Robinhood, the brokerage platform that popularized free stock trades, serves over 10 million users worldwide. Instead of charging fees for every trade, Robinhood generates most of its revenue by earning interest on accounts, margin lending, and directing orders to high-frequency trading platforms in exchange for rebates.
Robinhood's arrival attracted a new wave of younger investors and forced older online brokerages to offer free trades. Robinhood also awards new accounts that fulfill certain conditions with a single share of a random stock -- usually worth $2.50-$10.00.
Experienced investors might not be impressed by Robinhood's no-frills interface, but the platform's top stocks still offer valuable insights into the trading habits of younger investors. Based on numbers from the tracking website Robintrack, three stocks are currently held by the most Robinhood investors: Ford (F -2.78%), General Electric (GE -0.33%), and Disney (DIS -0.90%).
Over 843,000 Robinhood investors own shares of Ford, the struggling automaker that lost nearly 70% of its value over the past five years. During that period, Ford faced sluggish sales in China and Europe, stiff competition for its popular F-150 pickup and Explorer and Escape SUVs, and the COVID-19 crisis, which shut down its factories and throttled consumer demand.
In March, Ford suspended its dividend, drew $15.4 billion from two credit lines, and withdrew its full-year forecast as the pandemic spread. It also issued a fresh $8 billion debt offering in April. Those moves all boosted Ford's liquidity and enabled it to weather the COVID-19 crisis, but the near-term macro headwinds still caused many investors to abandon the stock.
Ford's stock looks incredibly cheap at six times forward earnings, but the bulls probably won't return until the automaker reopens its plants, launches new vehicles, and returns to profitability after posting a whopping net loss of $2 billion on revenue of $34 billion last quarter.
2. General Electric
Nearly 748,000 Robinhood investors own shares of GE, the troubled industrial giant that was booted from the Dow Industrial Average in 2018. GE had been struggling ever since the Great Recession, and it desperately tried to streamline its business by divesting weaker units, cutting jobs, and slashing its dividend.
None of those efforts generated consistent growth, and GE struggled to find direction under the leadership of three different CEOs over the past four years. Before COVID-19 hit, GE was trying to grow its core industrial businesses while divesting its non-core assets.
Unfortunately, that transition hit a brick wall as its aviation unit lost orders from Boeing (BA -0.63%), which suspended the production of its troubled 737 MAX aircraft, and orders from energy infrastructure clients dried up. The COVID-19 crisis subsequently slammed all of GE's core markets, causing the stock to tumble to a three-decade low.

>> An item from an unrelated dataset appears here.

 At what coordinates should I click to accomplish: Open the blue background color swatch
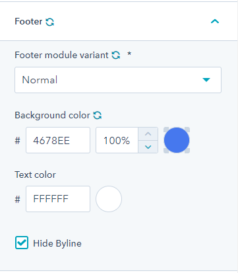pyautogui.click(x=177, y=140)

Like Ford, GE looks like a deep value play at less than one times its annual revenue. Unfortunately, this battered stock probably won't rebound until the pressure eases on the energy and aviation markets.
Disney ranks third on Robinhood with about 545,000 investors. Prior to the COVID-19 crisis, Disney's movie and theme park businesses generated consistent growth, but its media business struggled with cord-cutters and competition from streaming platforms. It planned to counter those challenges by investing billions into fresh content for Disney+, ESPN+, and Hulu.
Disney+ got off to a strong start in late 2019, but the COVID-19 crisis shuttered its movie and theme park businesses earlier this year. The loss of those two growth engines forced Bob Iger, who stepped down as Disney's CEO in February, to return as its executive chairman to help CEO Bob Chapek navigate the crisis. Disney also suspended its first-half dividend in early May.
Disney remains a divisive stock for the bulls and bears. The bulls believe Disney's growth engines will restart after the pandemic passes, while the bears believe the pandemic will cause lasting damage as cash-strapped consumers buy fewer movie and theme park tickets. Regardless of what happens, the stock isn't cheap at over 50 times forward earnings -- and it could remain volatile over the next few quarters.
The key takeaways
It's unclear if Robinhood investors are bullish or bearish on Ford, GE, and Disney. Some of those investors might merely have received shares of Ford and GE -- which are much cheaper than shares of Disney -- when they opened their accounts. Nonetheless, all three companies could emerge stronger from the COVID-19 crisis. Ford and GE are arguably in deeper holes than Disney, but the near-term headwinds battering these three popular stocks should eventually pass.